Caroline Henley told us to wait. She bent to talk to the boys, then took their small hands, walked them to a bedroom, and closed the door.
She came back to her seat and clasped her hands in her lap, then said to my partner, “Casey stifled him. She ground him down with her jealousy and her constant demands. Marc was waiting for the right time, and then he was going to divorce her and I was going to leave Graeme. We were going to get married. That’s not bull, that’s the truth.”
I walked around the living room as Caroline Henley told Conklin “the truth.” There were photos everywhere, standing on tables, framed on the walls. Caroline Henley was either at the center of every group shot or alone, wearing something small that showed off her figure and her beautiful face.
I wondered why she was attracted to an aging movie star twenty years’ her senior. Maybe her vanity demanded more of a catch than a stockbroker ordinaire.
“So, if I’ve got this right, you and Marcus Dowling have been lovers for two years,” Conklin said.
Caroline Henley looked stunned as she realized why we were there. “Wait a minute. Are you thinking he had something to do with Casey’s death? That’s crazy. I would have known. Marc’s not capable of that. Is he?”

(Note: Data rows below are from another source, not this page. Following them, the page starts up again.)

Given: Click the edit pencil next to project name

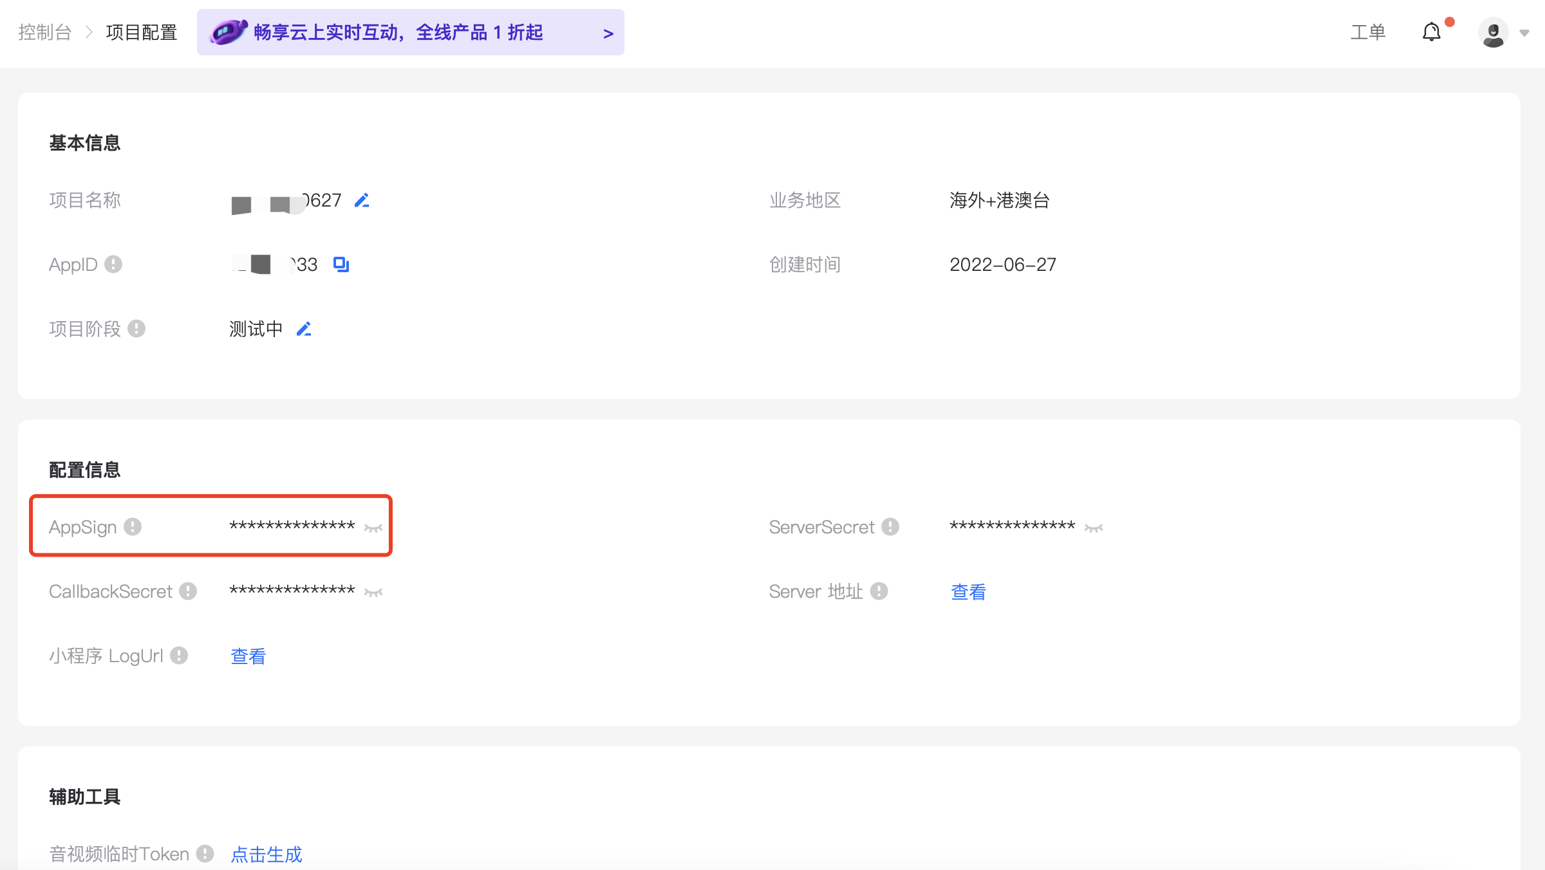Looking at the screenshot, I should tap(362, 201).
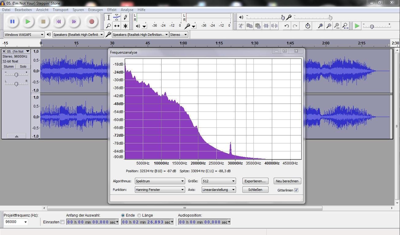This screenshot has width=400, height=235.
Task: Click the Cut scissors icon
Action: click(241, 26)
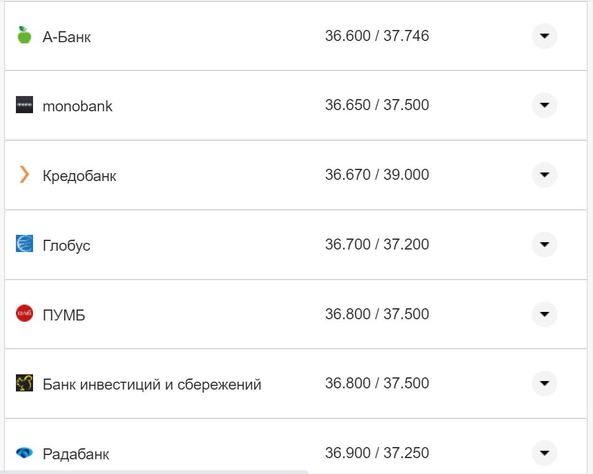Click the Радабанк rate 36.900 / 37.250

377,453
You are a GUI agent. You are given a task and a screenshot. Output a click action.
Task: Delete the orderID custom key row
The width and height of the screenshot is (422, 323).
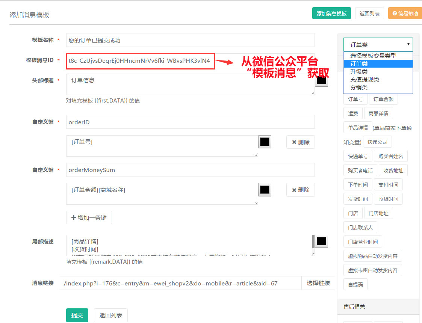click(300, 142)
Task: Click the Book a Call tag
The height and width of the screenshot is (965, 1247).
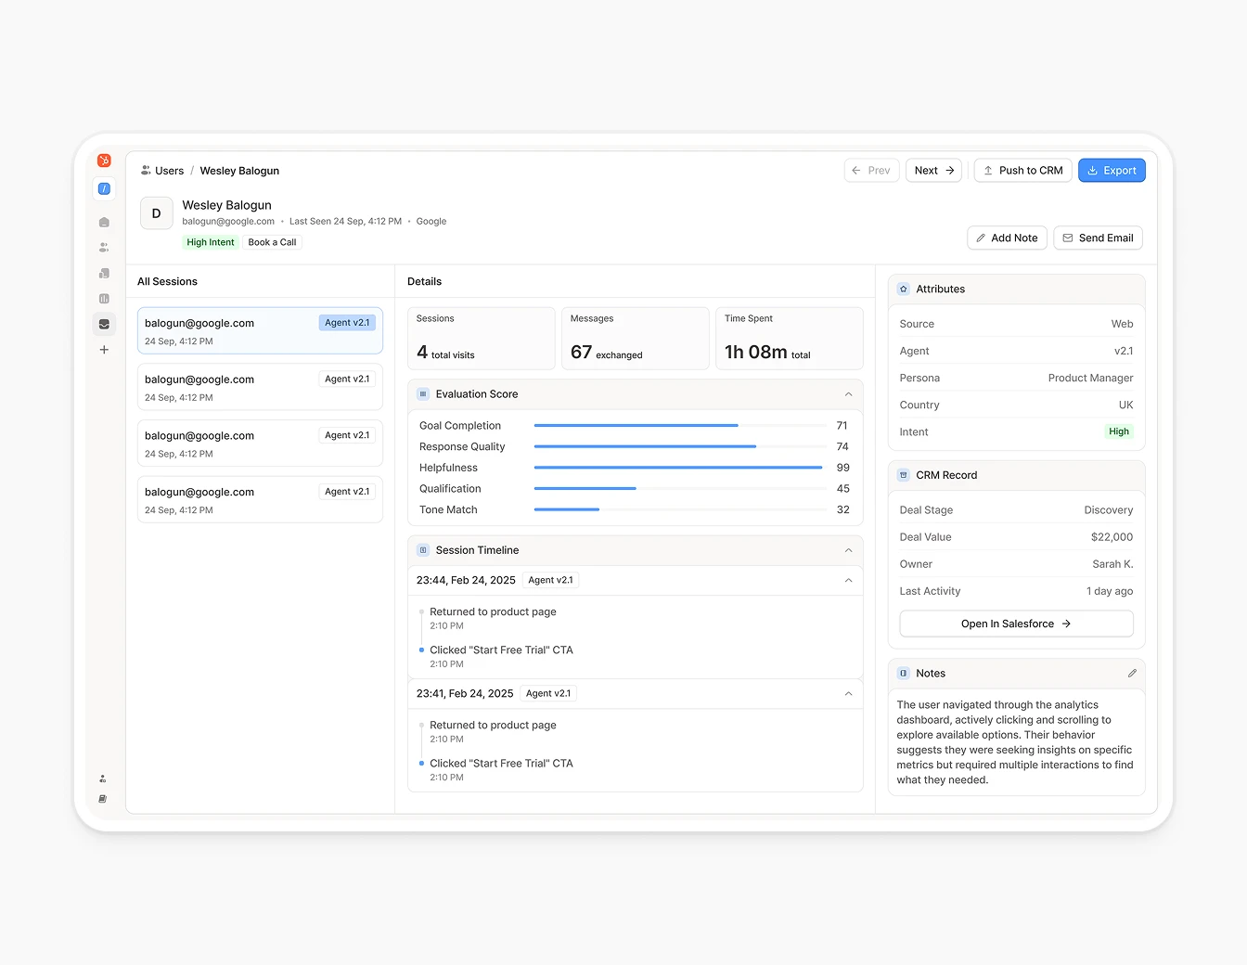Action: (x=272, y=242)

She clapped her hands to her mouth, then dropped them. She almost looked pleased when she asked Conklin, “You think he killed Casey for me?”
Back out in the car, I said to my partner, “So maybe he wanted out of the marriage but didn’t have the guts to tell Casey. Then Kitty shows up in his bedroom, for Christ’s sake. Dowling couldn’t have planned it better.”
“Another way to look at it,” Conklin said. “Divorce is expensive. But, if you get away with it, murder is dead cheap.”